What are Women’s Rights?
Start here: a struggle that is many centuries old. While we have fought many great battles and won many great victories, I can not conceal the fact that our rights are not on par with those of the men in this society. Even though the female population is a little more than half in our country, only 14% of the chief executives are female. Women still have to work to secure the same social, political and economic as men.
The documentary I watched on that lazy Sunday was called “Miss Representation.” It focused on the many different problems that women face. The producers interviewed Katie Couric, one of the best women journalists, as well as Rachel Maddow, Margaret Cho and many more.
Katie Couric spoke of the need for women to show skin in order to be successful in journalism. Others discussed the contrasting personalities of Hillary Clinton and Sarah Palin and how one could be boring and the other one “dumb.”

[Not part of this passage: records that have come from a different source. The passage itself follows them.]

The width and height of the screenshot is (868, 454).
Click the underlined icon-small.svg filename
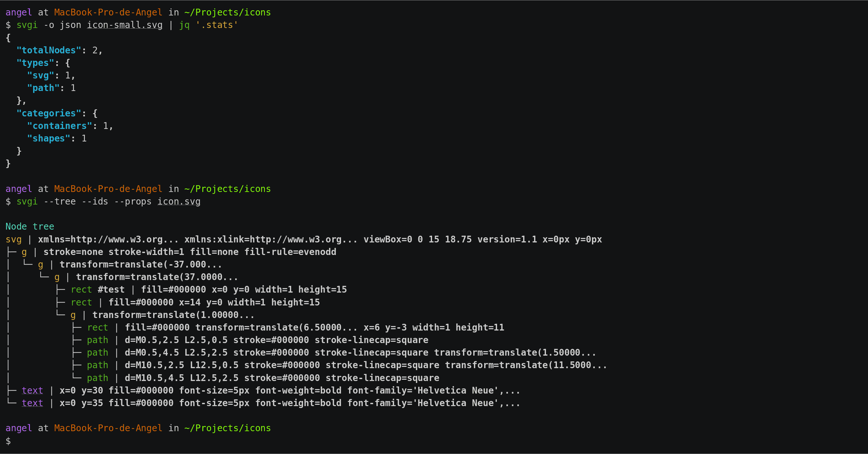pyautogui.click(x=125, y=25)
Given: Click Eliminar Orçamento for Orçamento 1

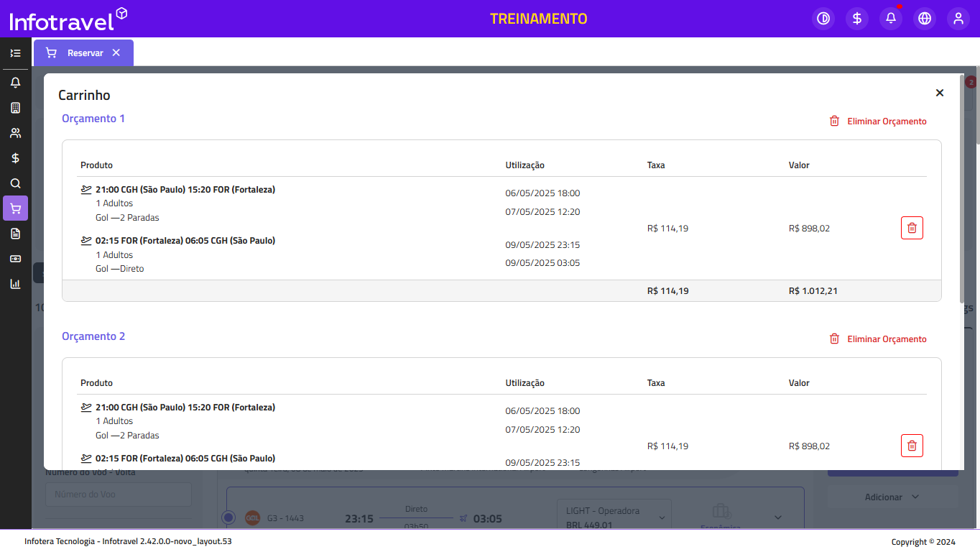Looking at the screenshot, I should [878, 121].
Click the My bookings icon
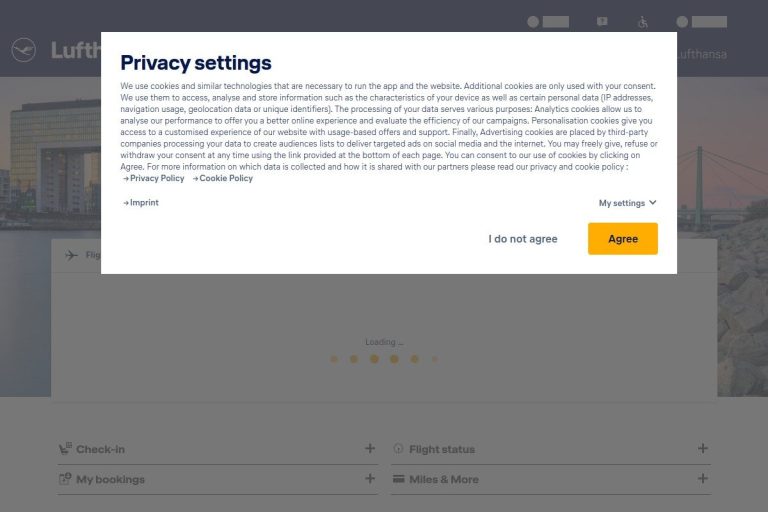768x512 pixels. point(65,479)
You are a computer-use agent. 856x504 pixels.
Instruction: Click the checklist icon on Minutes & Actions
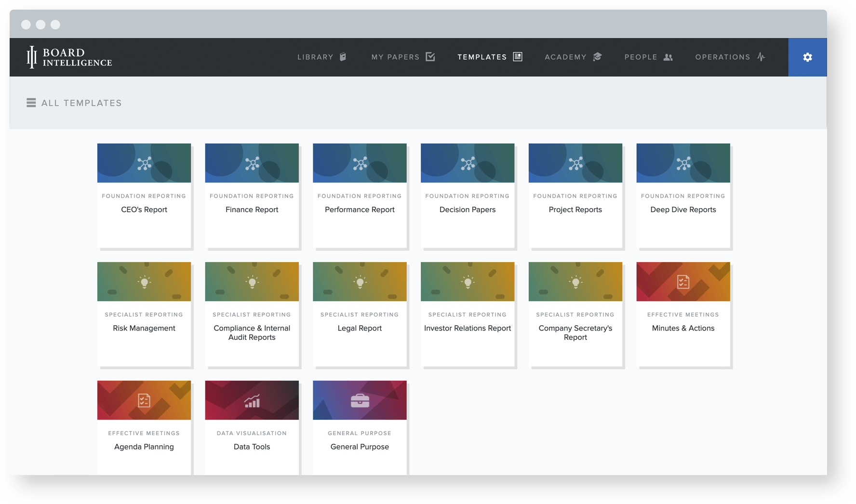683,282
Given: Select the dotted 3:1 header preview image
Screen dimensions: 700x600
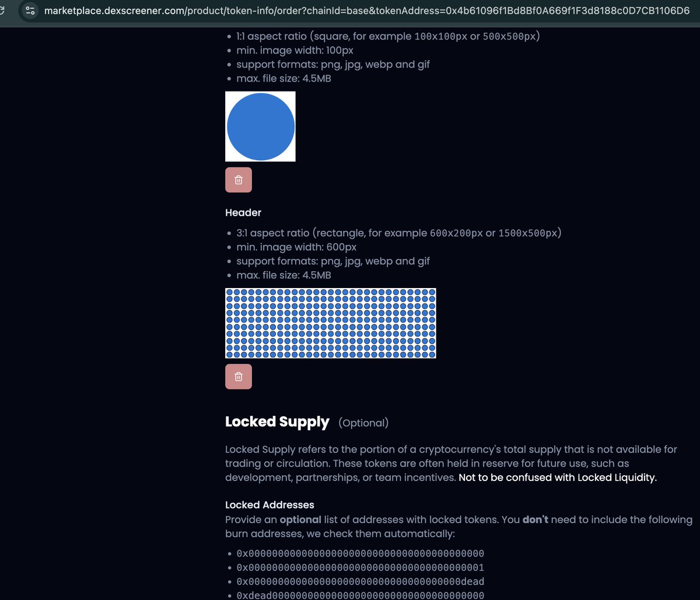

The documentary also addressed societal expectations on what a woman should be. For example, the societal expectation that women need to be thin has produced eating disorders in adolescent girls.
A documentary like this not only sheds light on real mistreatment of women in the 21st century, but also brings awareness to the masses. The amount of injustice to women I saw that afternoon left me feeling sour, but also motivated me to do something to change that.